*REQUIRED WORK*:
Copy the listing from the line containing "Jump to the last page with >> button" through the line containing "pos(879,450)", requests included, and increase every coordinate in the answers by 135 while leaving all other numbers unchanged. Leave out the pictures and give only those lines.

*RECORDS FOR THIS EXERCISE*:
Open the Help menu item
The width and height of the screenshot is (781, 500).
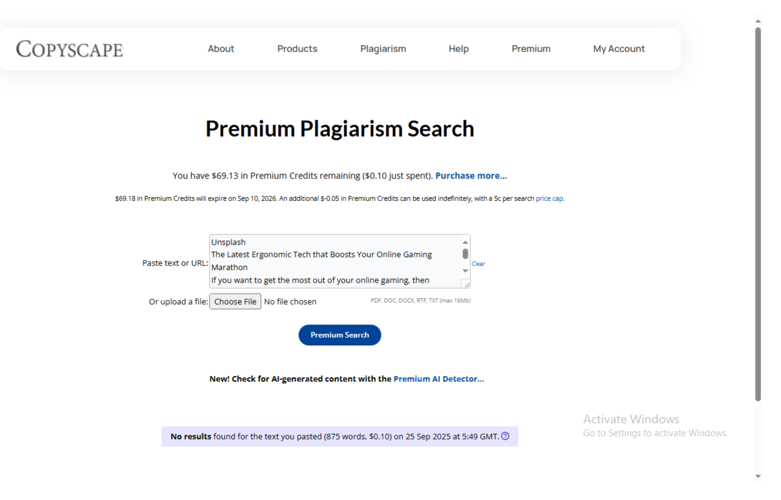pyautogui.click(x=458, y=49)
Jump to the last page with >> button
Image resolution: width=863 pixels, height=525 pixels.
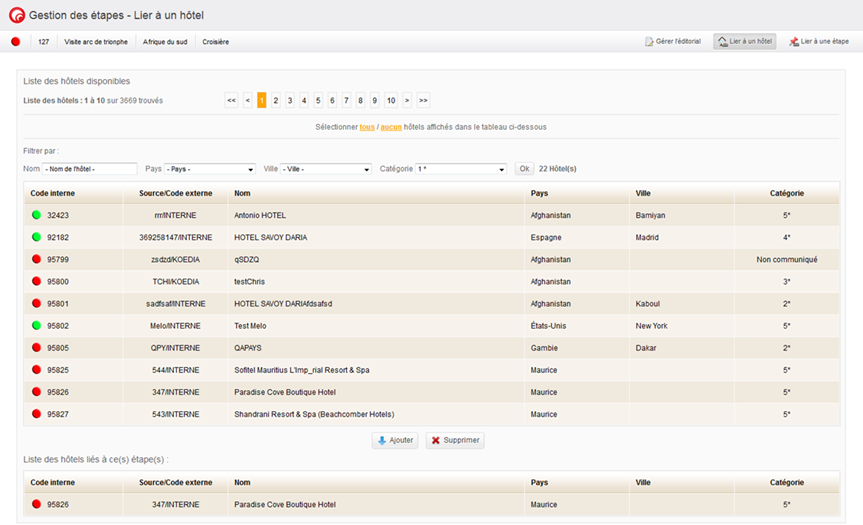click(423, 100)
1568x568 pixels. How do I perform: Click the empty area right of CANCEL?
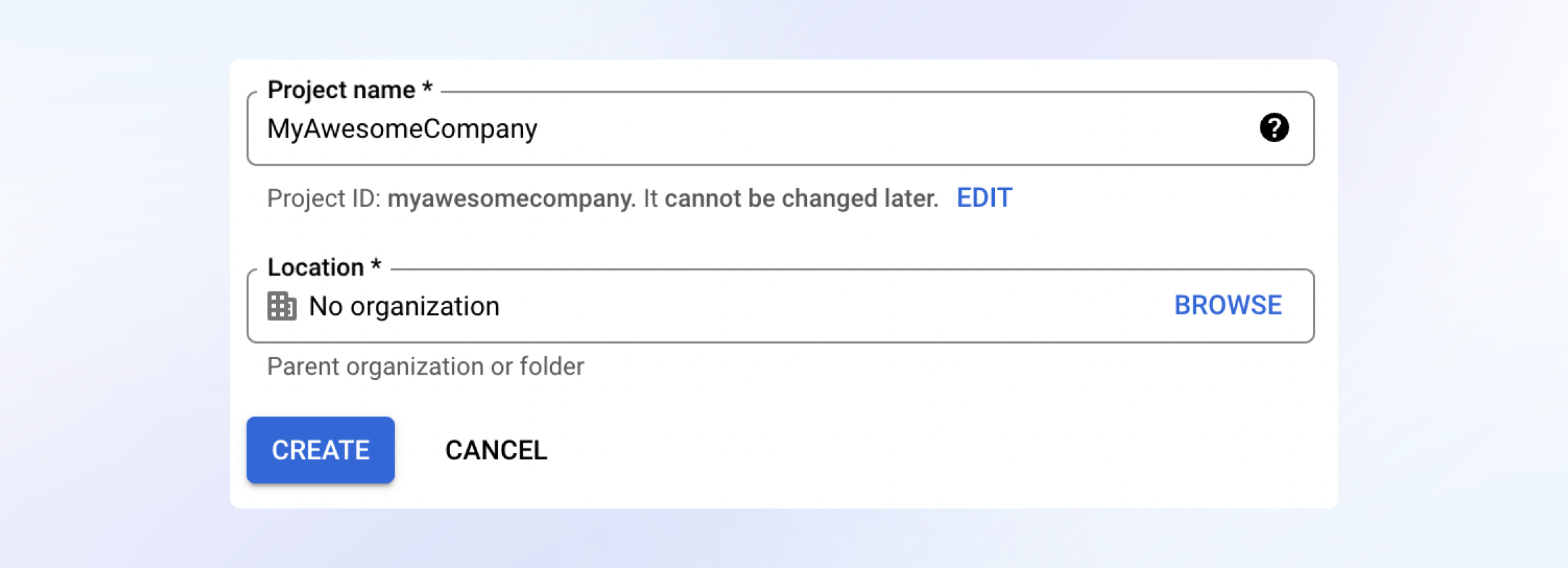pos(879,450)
--
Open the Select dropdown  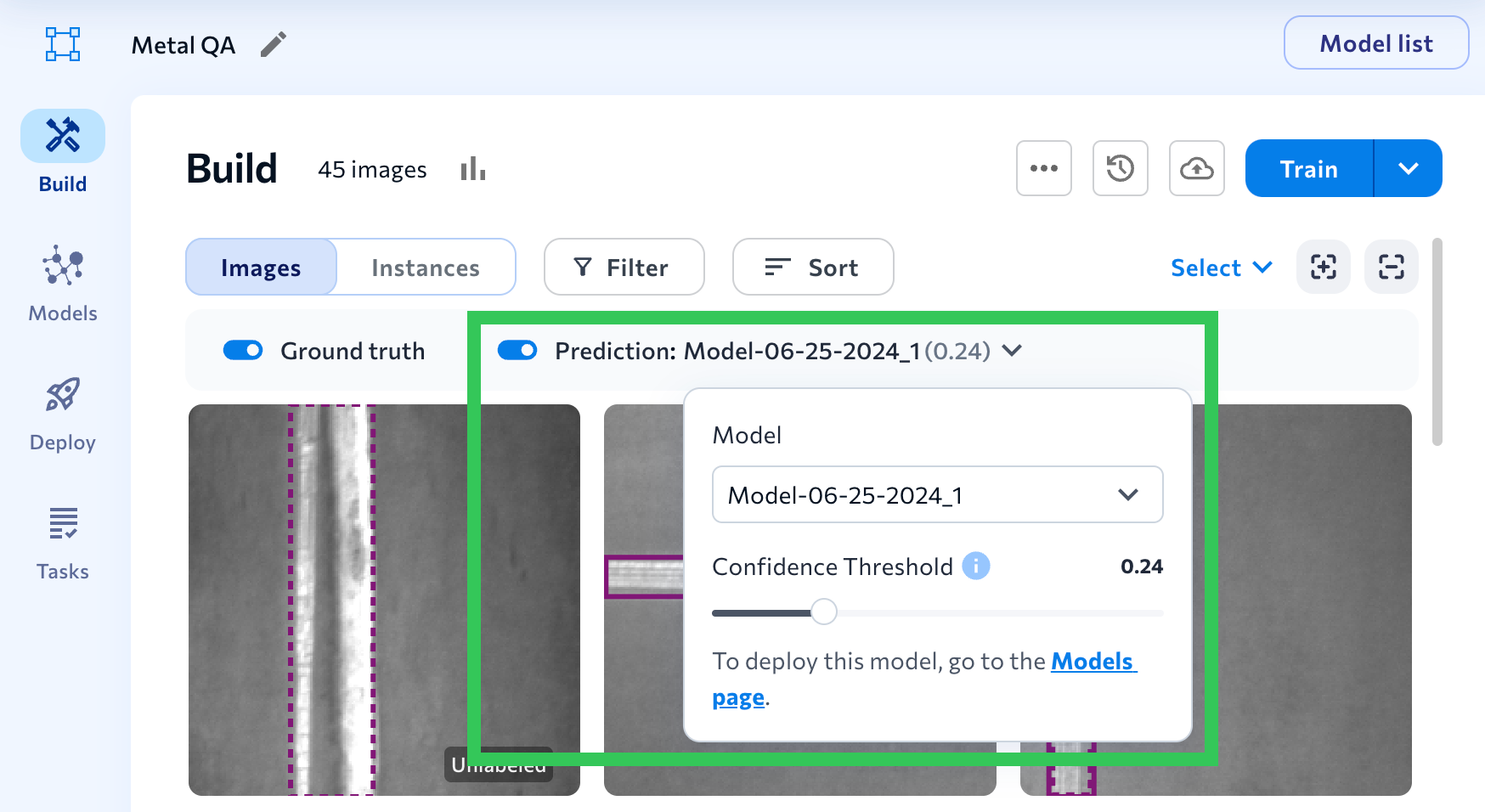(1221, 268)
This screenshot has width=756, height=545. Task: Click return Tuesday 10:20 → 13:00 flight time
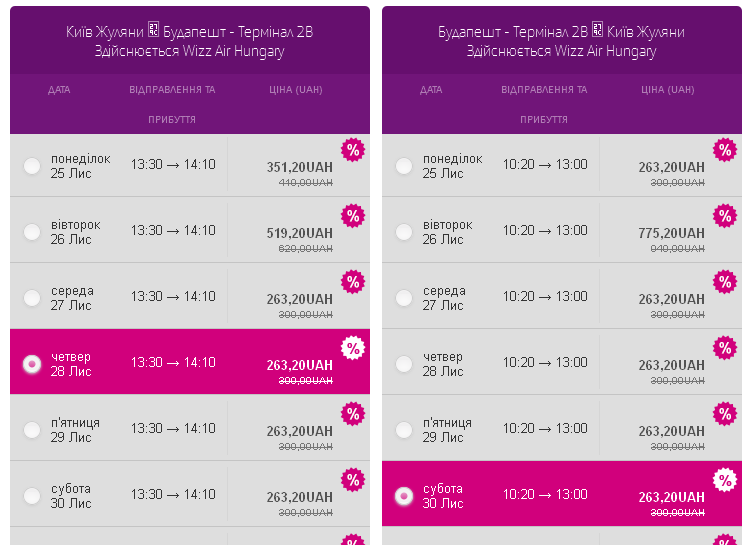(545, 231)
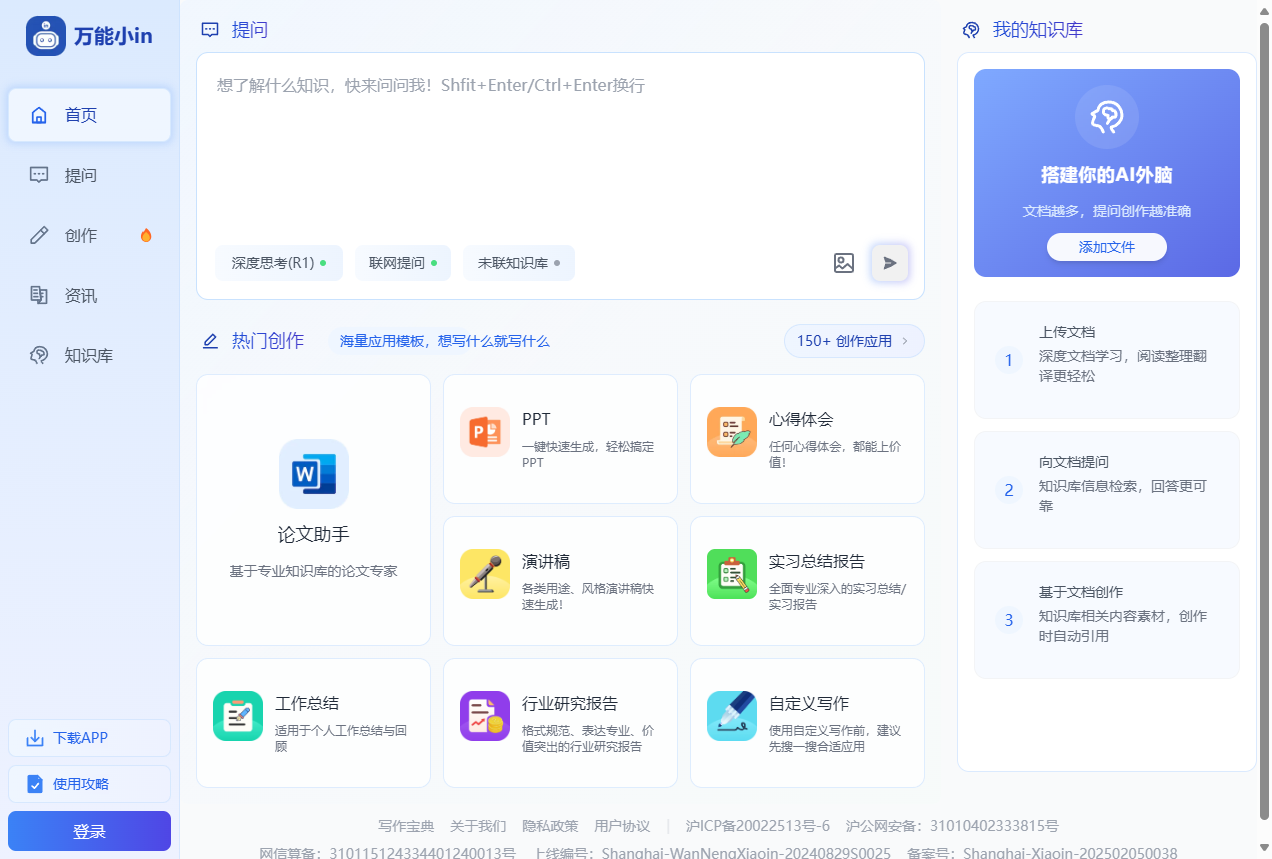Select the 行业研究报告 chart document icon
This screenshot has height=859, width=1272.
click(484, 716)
* * *
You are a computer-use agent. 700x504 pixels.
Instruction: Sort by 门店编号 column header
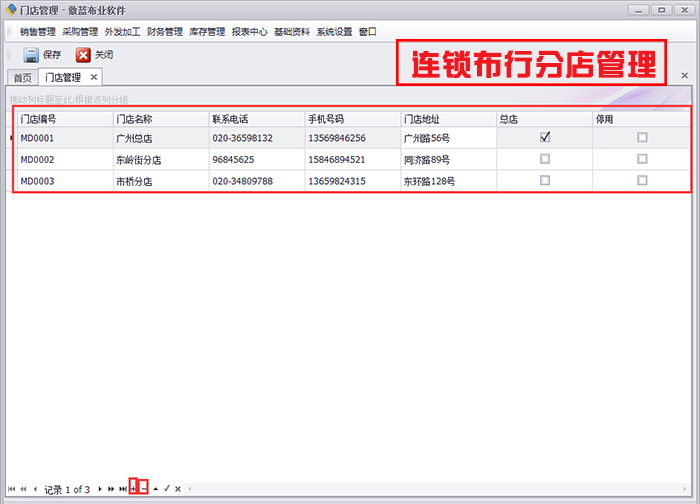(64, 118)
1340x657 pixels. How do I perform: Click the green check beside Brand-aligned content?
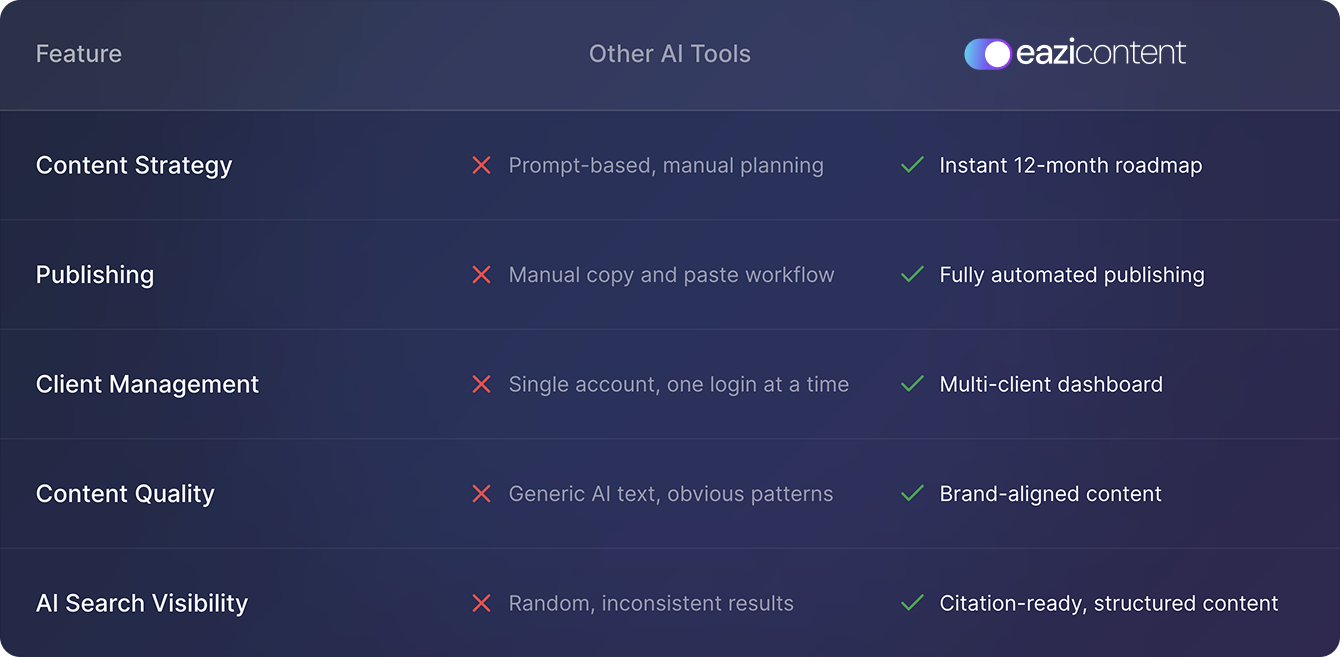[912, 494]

*SOLUTION FOR THIS PROBLEM*:
Jump to the last page with >> button
Image resolution: width=863 pixels, height=525 pixels.
click(558, 235)
1568x568 pixels. How do I perform: Click the empty area right of CANCEL?
pos(1014,585)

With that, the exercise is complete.